As the Middle East burns and U.K. discourse on human rights becomes increasingly threadbare, it will be business as usual for the profiteers, as the DSEI fair promotes everything from bullets to battleships. Between the 15th-18th of September, London’s ExCeL centre will morph into a big boys’ playground, witnessing deals that reinforce Western militarism and strengthen authoritarian regimes throughout the world.

According to the Campaign Against Arms Trade, Saudi Arabia is Britain’s most prolific weapons buyer, with the U.K. government licensing over £3.8 billion worth of arms to the Gulf regime since 2010.

In Yemen, it is civilians who are bearing the brunt of British-built warplanes flying overhead, with over 2,000 killed since March 2015 and 80% of the population currently requiring humanitarian assistance. Earlier this year, Foreign Secretary Philip Hammond pledged that Britain would support the Saudi-led assault “in every practical way short of engaging in combat.

The London arms fair is a crucial event for those in the war business. Let’s take a look at who may be there.

Who is selling?

This year’s event boasts 1,500 exhibitors ‘‘in a list that is growing daily.” The2013 fair hosted arms companies from over 50 countries, selling everything from small arms and warships to surveillance equipment and riot control gear. Information on some of the larger companies involved is listed below:

  • BAE Systems is the world’s third largest arms producer with a portfolio that includes fighter aircraft, warships, tanks, armoured vehicles, artillery, missiles and small arms ammunition. Long-term customers include the repressive Saudi Arabian regime and the U.K. Ministry of Defence.
  • Heckler & Koch is one of the world’s largest small arms dealers producing pistols, rifles, machine guns, sub-machine guns and grenade launchers.
  • Lockheed Martin is the world’s largest arms producer and particularly dominant in terms of fighter aircraft. It is also the prime contractor for long-range Trident nuclear missiles deployed on the U.S.S. Ohio and U.K. Vanguard submarines.
  • Rafael is a major state-owned Israeli arms company that develops missiles, electronic warfare systems, radar, and communications systems.
  • Raytheon is most famous for missiles, including the Stinger family of surface-to-air missiles and the Tomahawk cruise missile. It is also a winner of drone contracts in the U.S.
  • Rosoboronexport has been Syria’s main weapons supplier in recent years and according to Human Rights Watch, has accounted for 78% of Syria’s imports of major conventional weapons.

Who’s buying?

Information on countries participating this year is scarce, though the list of those invited to the 2013 fair goes some way towards painting a picture of who may have been present then.

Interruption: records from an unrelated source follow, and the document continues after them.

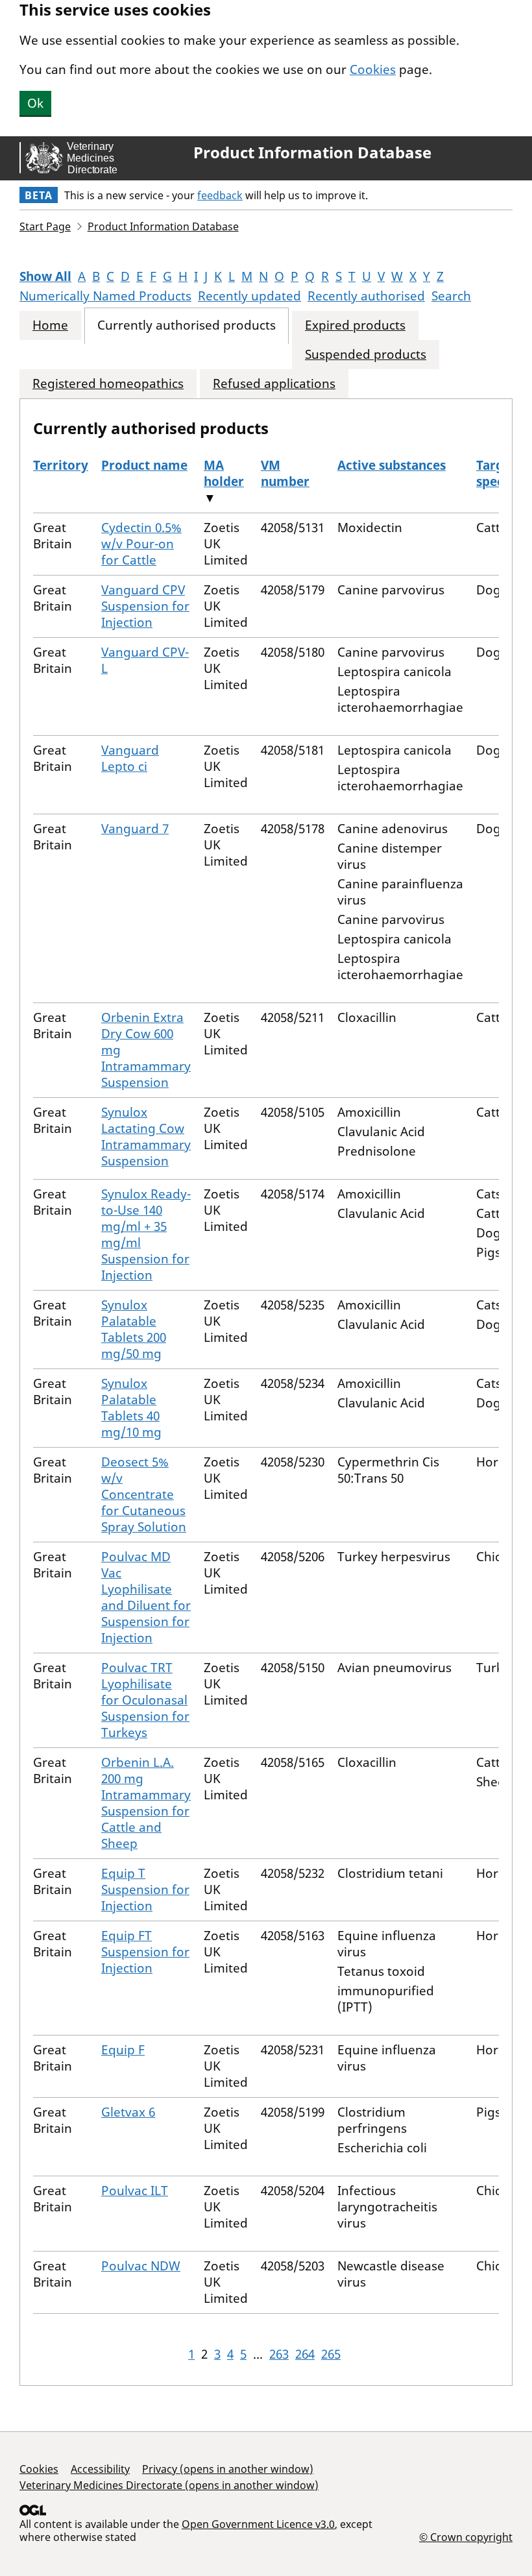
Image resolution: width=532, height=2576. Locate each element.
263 (279, 2354)
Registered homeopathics (108, 384)
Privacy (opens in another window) (227, 2469)
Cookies (373, 69)
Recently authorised (366, 295)
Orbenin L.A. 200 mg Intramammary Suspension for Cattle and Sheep (146, 1803)
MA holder (224, 473)
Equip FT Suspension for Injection (145, 1951)
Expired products (355, 325)
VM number (285, 473)
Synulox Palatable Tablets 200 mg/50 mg (133, 1329)
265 (331, 2354)
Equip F (123, 2049)
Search (451, 295)
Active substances (391, 465)
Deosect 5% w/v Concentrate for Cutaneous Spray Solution (143, 1494)
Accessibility (100, 2469)
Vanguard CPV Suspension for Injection (145, 606)
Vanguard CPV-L (145, 660)
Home (50, 325)
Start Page (45, 226)
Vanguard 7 (135, 828)
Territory (60, 465)
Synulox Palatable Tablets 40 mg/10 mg (131, 1407)
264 (305, 2354)
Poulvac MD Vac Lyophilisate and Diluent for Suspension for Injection (146, 1597)
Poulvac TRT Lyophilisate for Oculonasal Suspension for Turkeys (145, 1700)
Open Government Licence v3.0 (258, 2524)
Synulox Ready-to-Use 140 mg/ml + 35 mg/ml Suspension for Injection (146, 1234)
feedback (220, 195)
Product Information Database (312, 152)
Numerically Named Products (105, 295)
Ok (35, 103)
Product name (144, 465)
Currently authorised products (186, 325)
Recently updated (249, 295)
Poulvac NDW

Fourteen of those invited to the last event represented authoritarian regimes, 9 were identified by the U.K. Foreign Office as having ”the most serious wide-ranging human rights concerns” and 9 on the list were actually at war when invited.

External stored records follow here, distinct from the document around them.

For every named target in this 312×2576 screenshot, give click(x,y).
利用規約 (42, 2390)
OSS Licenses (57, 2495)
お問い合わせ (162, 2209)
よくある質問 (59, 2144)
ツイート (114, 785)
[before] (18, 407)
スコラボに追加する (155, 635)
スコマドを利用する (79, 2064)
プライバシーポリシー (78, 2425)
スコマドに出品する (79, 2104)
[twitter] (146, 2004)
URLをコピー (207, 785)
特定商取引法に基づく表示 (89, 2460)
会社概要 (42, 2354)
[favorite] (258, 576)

These deals are not just about the buying and selling of weaponry and military equipment. Nor are they just about fuelling conflicts, silencing dissent, and aiding those committing brutal human rights violations. This is about the purchase of silence from a government that claims to respect human rights and democracy. Not only is the U.K. government turning a blind eye, it’s actively pulling up the drawbridge when a handful of the 50 million globally displaced by conflict attempt to seek refuge in the UK.

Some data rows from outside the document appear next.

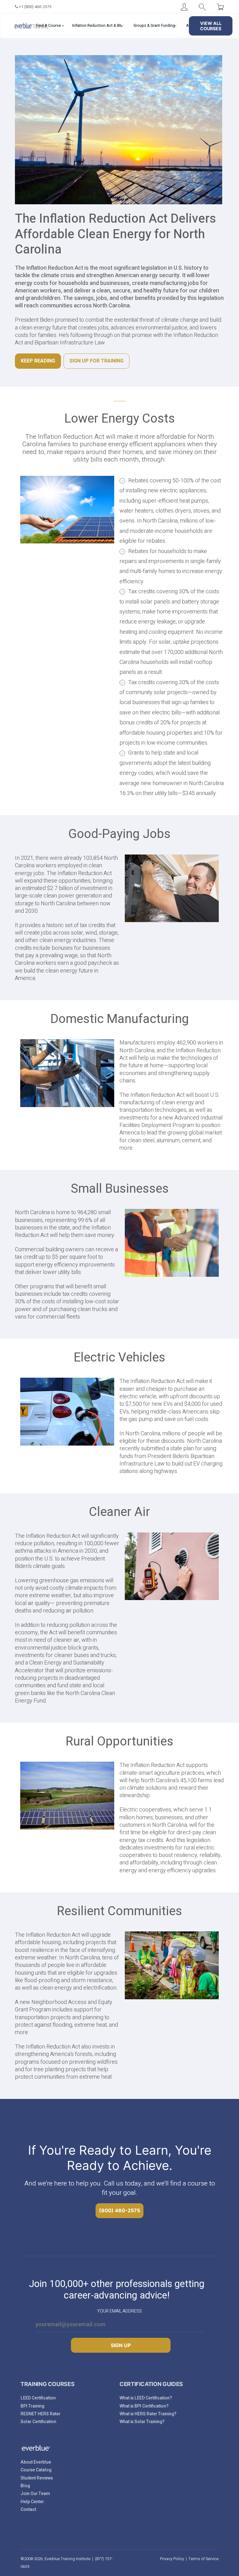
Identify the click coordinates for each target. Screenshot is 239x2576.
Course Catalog (36, 2470)
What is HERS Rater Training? (148, 2414)
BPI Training (32, 2406)
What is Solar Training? (142, 2421)
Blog (25, 2486)
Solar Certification (38, 2421)
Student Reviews (37, 2478)
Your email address (119, 2311)
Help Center (32, 2501)
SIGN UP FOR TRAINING (96, 361)
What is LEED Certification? (146, 2398)
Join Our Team (35, 2493)
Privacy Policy (172, 2559)
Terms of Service (203, 2559)
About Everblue (36, 2462)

You can’t make this stuff up.

Aiming to disrupt the event (as well as build networks of solidarity), anti-arms trade campaigners with Stop the Arms Fair coalition are holding a week of action from the 7th-12th of September of this year.

Articles by: Michaela Whitton

Disclaimer: The contents of this article are of sole responsibility of the author(s). The Centre for Research on Globalization will not be responsible for any inaccurate or incorrect statement in this article. The Centre of Research on Globalization grants permission to cross-post Global Research articles on community internet sites as long the source and copyright are acknowledged together with a hyperlink to the original Global Research article. For publication of Global Research articles in print or other forms including commercial internet sites, contact: [email protected] contains copyrighted material the use of which has not always been specifically authorized by the copyright owner. We are making such material available to our readers under the provisions of "fair use" in an effort to advance a better understanding of political, economic and social issues. The material on this site is distributed without profit to those who have expressed a prior interest in receiving it for research and educational purposes. If you wish to use copyrighted material for purposes other than "fair use" you must request permission from the copyright owner.

For media inquiries: [email protected]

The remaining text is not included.